*RECORDS FOR THIS EXERCISE*.
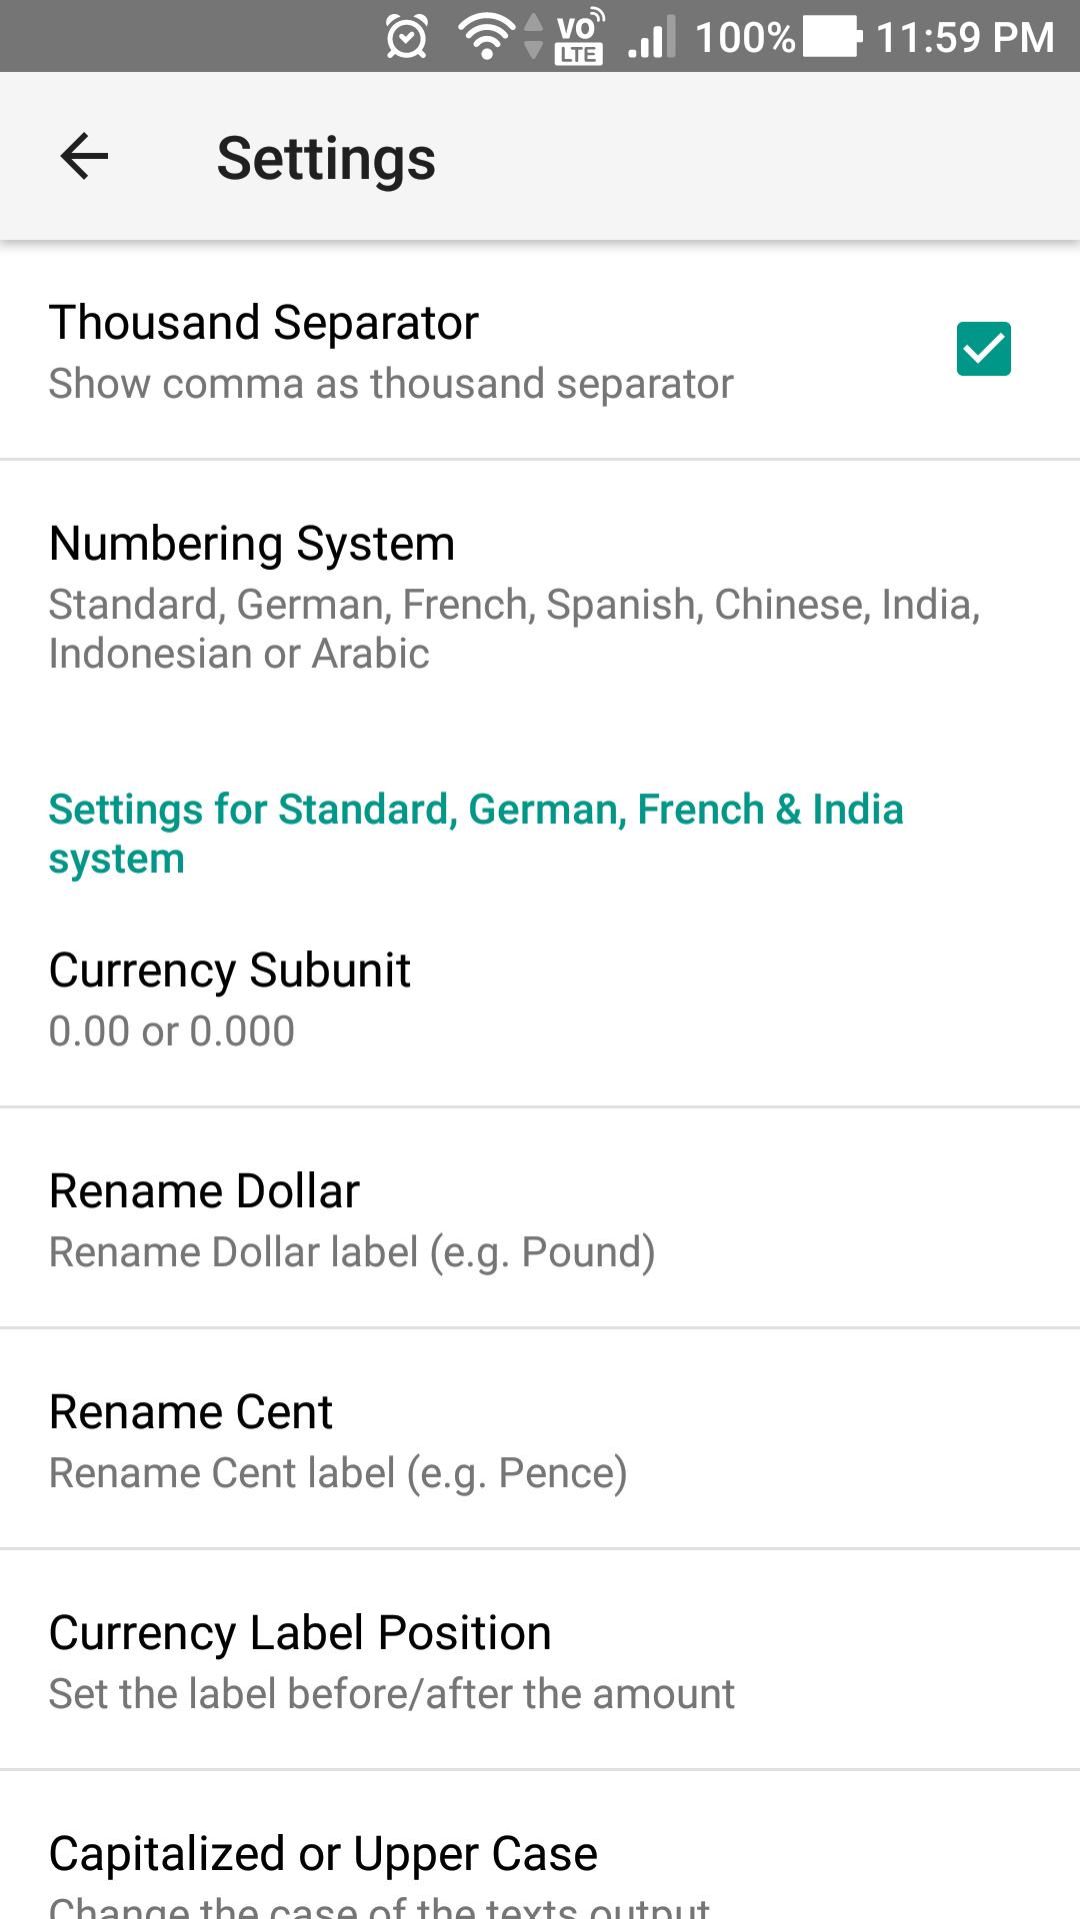Open the Rename Cent setting
The image size is (1080, 1919).
click(540, 1439)
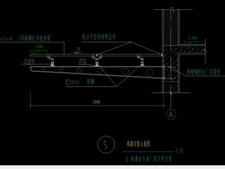Screen dimensions: 225x169
Task: Click the 雨蓬安装示意图 title text
Action: [x=138, y=144]
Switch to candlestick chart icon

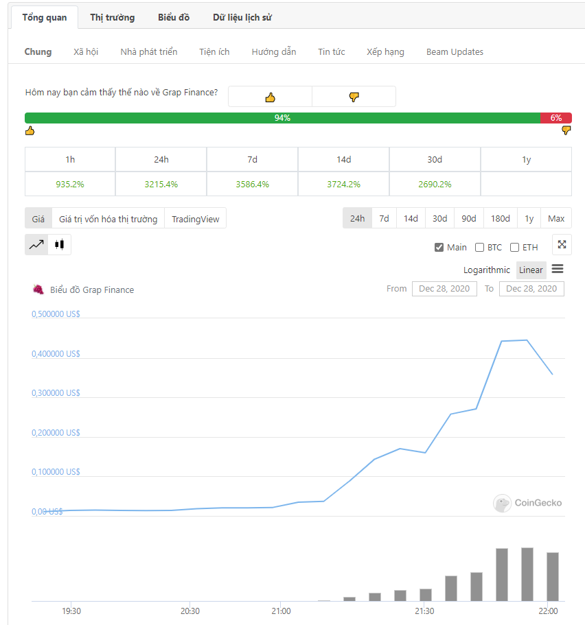pos(60,244)
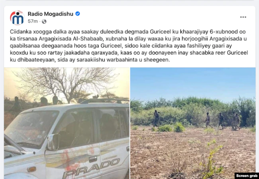This screenshot has width=259, height=179.
Task: Click the vehicle door handle in left photo
Action: pos(93,159)
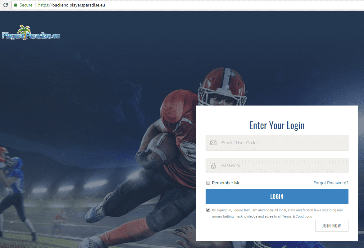Click the envelope icon in email field
This screenshot has width=364, height=248.
coord(213,143)
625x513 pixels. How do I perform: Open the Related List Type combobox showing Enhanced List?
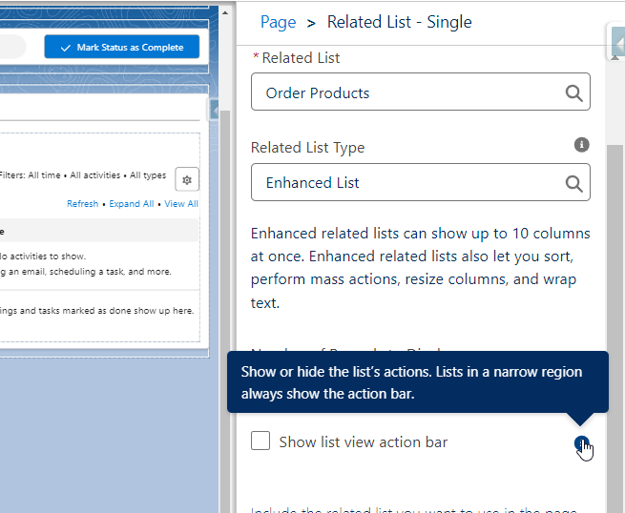point(410,183)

*INSTRUCTIONS TO FOLLOW*. Only the lines from the one with "Switch to candlestick chart icon" through the end of the listing should be transcribed, exactly and without pictures.

*RESULT*.
Switch to candlestick chart icon

pos(60,244)
This screenshot has width=259, height=179.
Task: Click the vehicle door handle in left photo
Action: pos(93,159)
Click the envelope icon in email field
This screenshot has width=364, height=248.
coord(213,143)
625x513 pixels. How do I perform: Open the Related List Type combobox showing Enhanced List?
point(410,183)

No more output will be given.